In the sampled extant birds, two birds, i.e., Brachyramphus marmoratus and Phalacrocorax carbo, are major outliers from other taxa in the morphospace defined by sternal keel length and ilium length (Fig. 2). As a wing-propelled diver, Brachyramphus marmoratus has an elongated keel which accommodates the enlarged m. supracoracoideus and the elongated m. pectoralis to flap the wing in the water, which is about 800 times as dense as air (Kovacs & Meyers, 2000; Spear & Ainley, 1997). To adapt to this situation, the pelvic girdle of B. marmoratus shifts to an upright posture rather than acquires an elongated ilium as in other birds (Fig. 2) (Storer, 1945). The relatively long ilium in Phalacrocorax carbo is an adaptation of foot-propelled diving (Hinić-Frlog & Motani, 2010).
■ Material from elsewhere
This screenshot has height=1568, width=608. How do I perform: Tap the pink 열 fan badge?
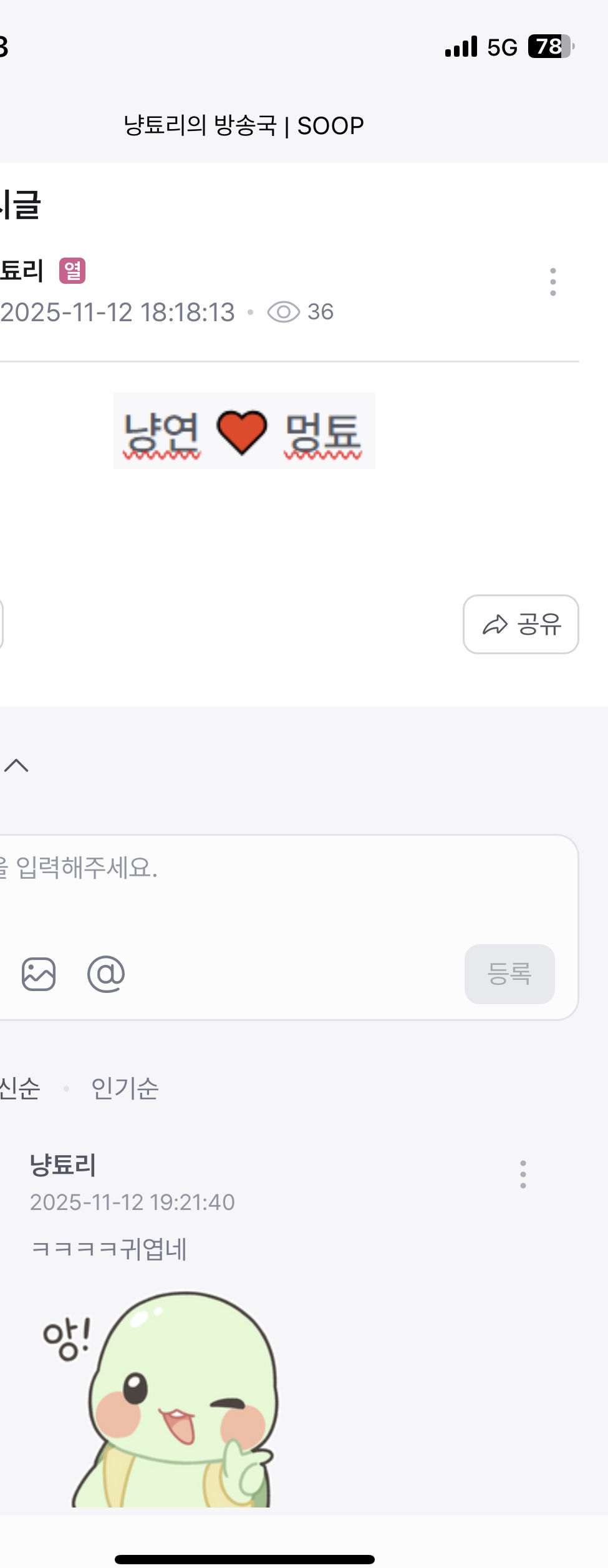(x=72, y=271)
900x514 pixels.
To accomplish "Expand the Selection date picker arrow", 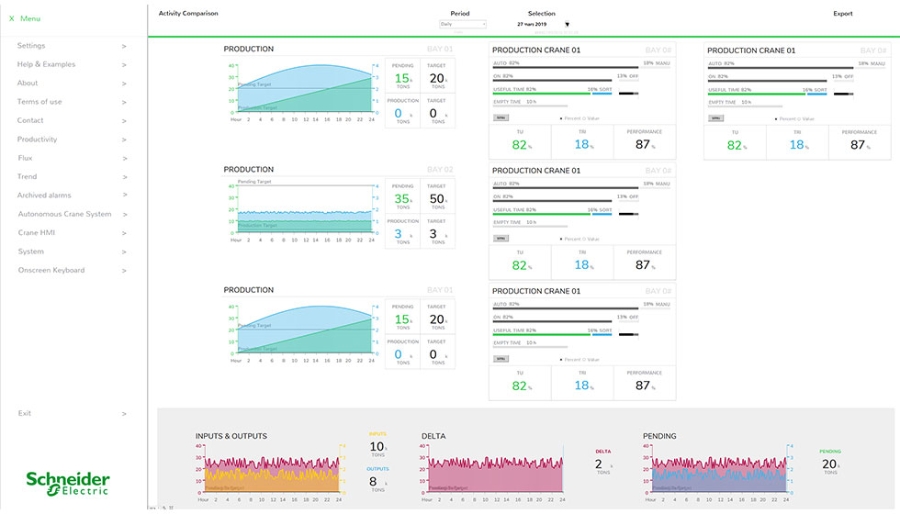I will pyautogui.click(x=567, y=25).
Its comparatively shorter sternal keel than that of other foot-propelled divers, for example, Gavia stellata, is associated with its weak flight ability; it can only slope soar in strong winds (Norberg, 1990). Phalacrocorax carbo is an example of the evolution towards flightlessness with the pelvic module enhanced and the pectoral module reduced (Wright, Steadman & Witt, 2016), which is seen in some flightless birds such as the Galápagos cormorant (Phalacrocorax harrisi) (Livezey, 1992) and ratites (Cracraft, 1974).
Among our sampled Mesozoic birds, Piscivorenantiornis inusitatus, a fish-eating enantiornithine (Wang & Zhou, 2017; Wang, Zhou & Sullivan, 2016), differs from other enantiornithines (Longipteryx chaoyangensis, Bohaiornis guoi and Longirostravis hani) in that it has relatively longer ilia (Fig. 3). The functional significance of this feature in P. inusitatus is unclear, but in extant birds it is associated with an aquatic lifestyle (Hinić-Frlog & Motani, 2010; Stoessel, Kilbourne & Fischer, 2013). This provides additional evidence of its ecology besides the pellet found associated with the holotype skeleton (Wang, Zhou & Sullivan, 2016).
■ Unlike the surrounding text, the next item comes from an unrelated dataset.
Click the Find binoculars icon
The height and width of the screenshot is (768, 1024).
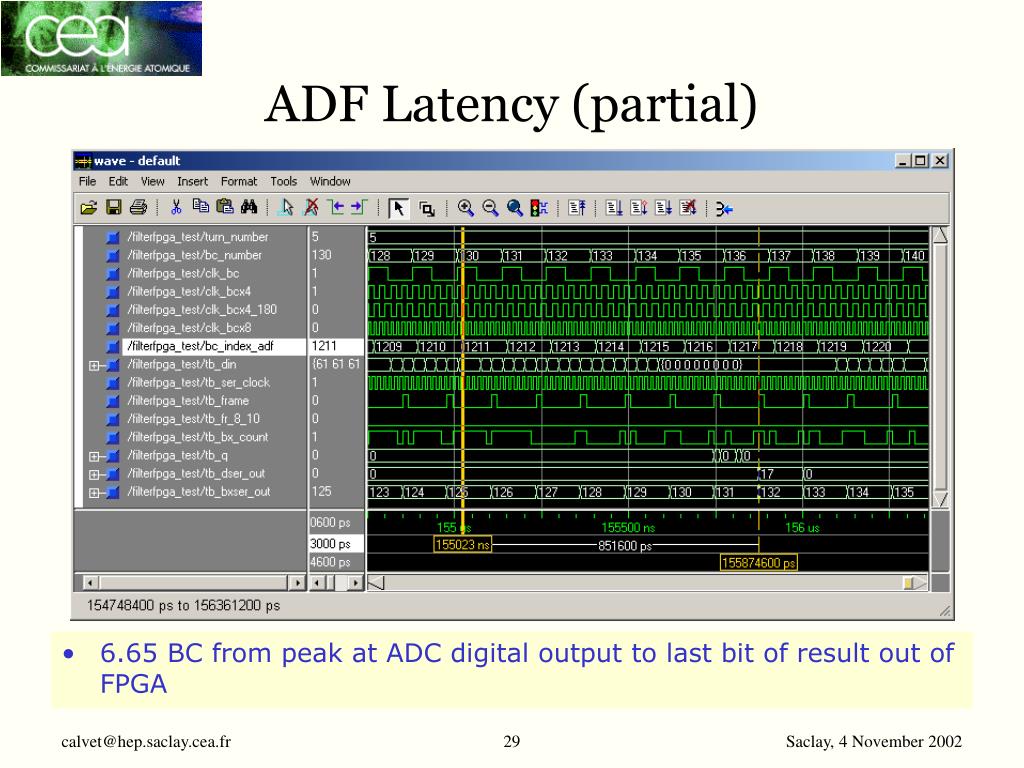(x=249, y=207)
In summary, pectoral and pelvic modules are linked in a more complicated way than just negatively correlated in overall investment. Besides modifying moment arms of muscles, birds may change behaviors to cope with the effect caused by tradeoff in investment. Moreover, these two modules may be linked through avian eggs, the shape of which is suggested to be correlated with both the pelvic shape (Dyke & Kaiser, 2010; Mayr, 2017) and flight ability (Stoddard et al., 2017). More integrative studies in the future can provide more insight into the relationship between pectoral and pelvic modules.